About the college: The Nizam Mahbub Ali Khan, Asaf Jah VI of Hyderabad established the first city school in the name "Madarsa Dar-ul-uloom" as early as 1865, later Nizam Osman Ali Khan, Asaf Jah VII, converted it into a City High School. The school moved into the present grand building in 1921. Intermediate sections (F.A) of Osmania University with 30 students were introduced in 1921 under the supervision of the high school with Urdu as the medium of instruction. In 1929, the school was upgraded to a college and was named as "City College". It became a constituent college of Osmania University.

Date of Incident – 3 September 1952

Students initially gathered to protest against the Warangal incident and later took out  a rally which was joined by many commoners.  Many politicians including Venkata Swamy, Mulchand Laxminaraya and Konda Laxman Bapuji tried to dissuade the students from taking out a rally but the students were resolvent.

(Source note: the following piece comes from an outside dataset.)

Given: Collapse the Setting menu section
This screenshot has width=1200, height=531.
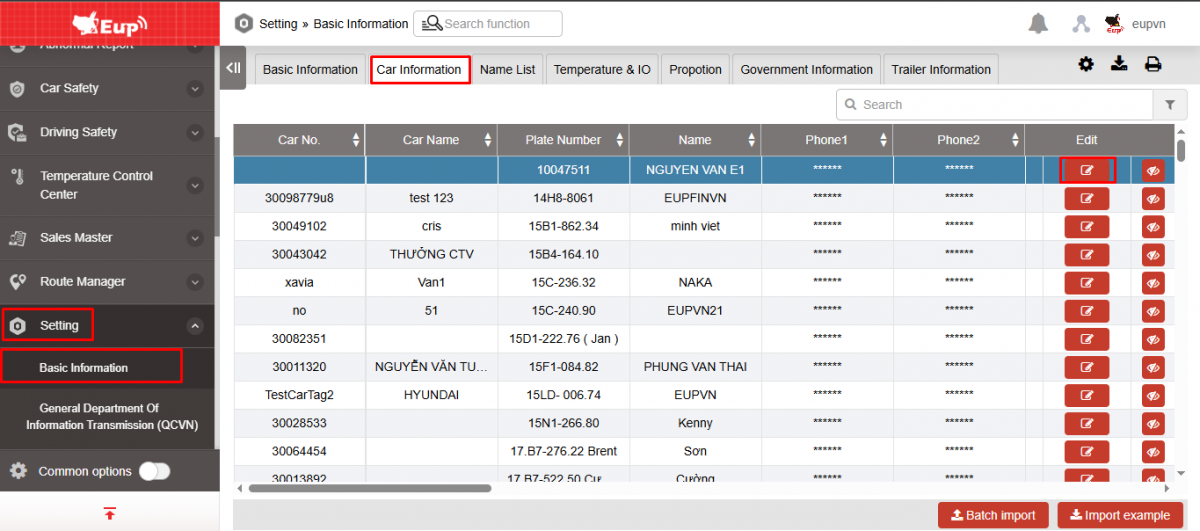Looking at the screenshot, I should (x=195, y=326).
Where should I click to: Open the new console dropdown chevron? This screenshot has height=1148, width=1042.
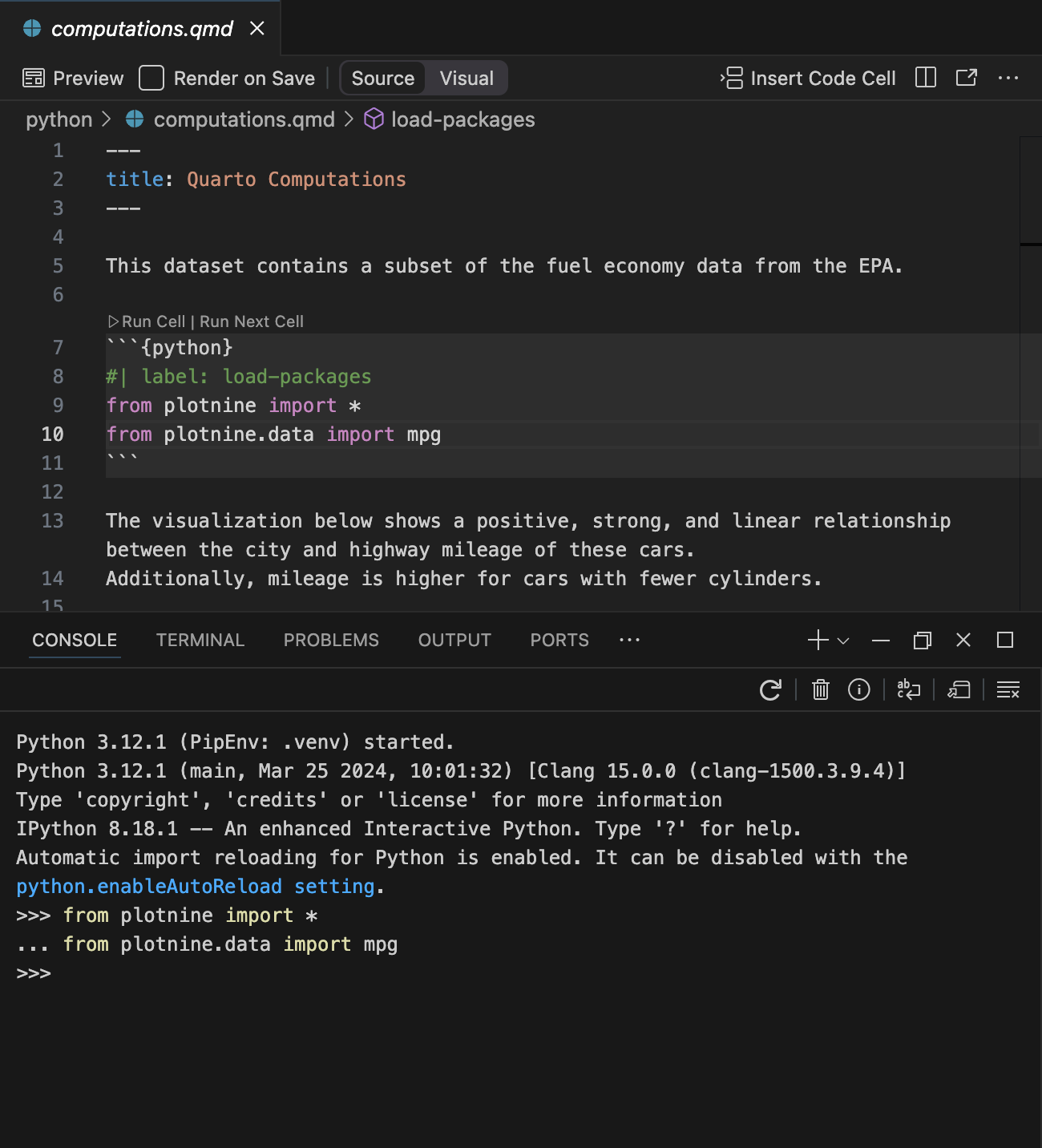[841, 641]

Gradually, the rally became uncontrollable, there was exchange of stones and the police lathi charged the agitators.  This resulted in firing in which two people were killed on the spot and two others died later in the hospital.  It also resulted in injuries to many police personal and general public.

Names of the people who were killed

1.     Mohammad Kasim (died on spot)

2.     Shaikh Mahabub (died on spot)

3.     Jamaluddin (died in the hospital)

4.     Ramulu (died in the hospital)

After the incident, on 4 September 1952, students agitated near the Osmania General Hospital for the bodies.  Padmaja Naidu, Jayasurya Naidu and Dr. Vaghdev tried to control the agitation of the students.  However delay in handing over the bodies resulted in massive agitations.

While the student were protesting for the bodies, the police secretly buried the bodies near the Mir Alam Tank.  On knowing this the CM immediately ordered excavation of these bodies and handing them over to their families.

The entire situation resulted in many protests.  Most important of which was the CM's official car was burnt by the agitators.  All these incidents led to police firing in which four more people were killed.

Measures taken by the government after City College Incident:-

1.     A Cabinet sub-committee was formally announced on 7 September 1952. Members were K.V. Ranga Reddy, Dr. Melkote Phulchand Gandhi and Nawaz Jung Bahadur. Purpose of the committee: To study the Mulki rules and suggest changes and means of effective implementation of the Mulki rules in consultation with the students and other stakeholders.

2.     Justice Pingali Jagan Mohan Reddy committee was appointed to investigate into police firing on 3 and 4 September.

== Pingali Jagan Mohan Committee ==
Date of Appointment – 5th Sept 1952

10th Sept 1952 – Govt issued a formal letter mentioning the criteria for investigation.

(i) Situations led to the firing.

(ii)  If needed an investigation into the cause of the agitation by the students.

28 December 1952  – Date of submission of the report

Nearly hundred witnesses were cross examined including the following:

1.CM – B Ramakrishna Rao

2.Monappa (Inspector General of Police)

3.Shiva Kumar Lal (Commissioner of Police)

4.Sundaram Pillai (DCP)

5.Subbaiah (Brigadier)

6.Partha Saradi (Hyderabad Collector)

7.Sri Ram Lal (City College Principal)

The Committee concluded that the City College Incident could have been avoided if both the police and students exercised some restraint.

It however, did not hold the police guilty of the action as it felt that the situation demanded stern action by the police.

The appointment of the above two committees marked the end of the 1952 agitation.

Though the agitation did not bring about any major changes in the Mulki rules, it clearly communicated the rejection of the idea of Vishalaandhra by the people of Telangana and their mistrust in the people of Andhra.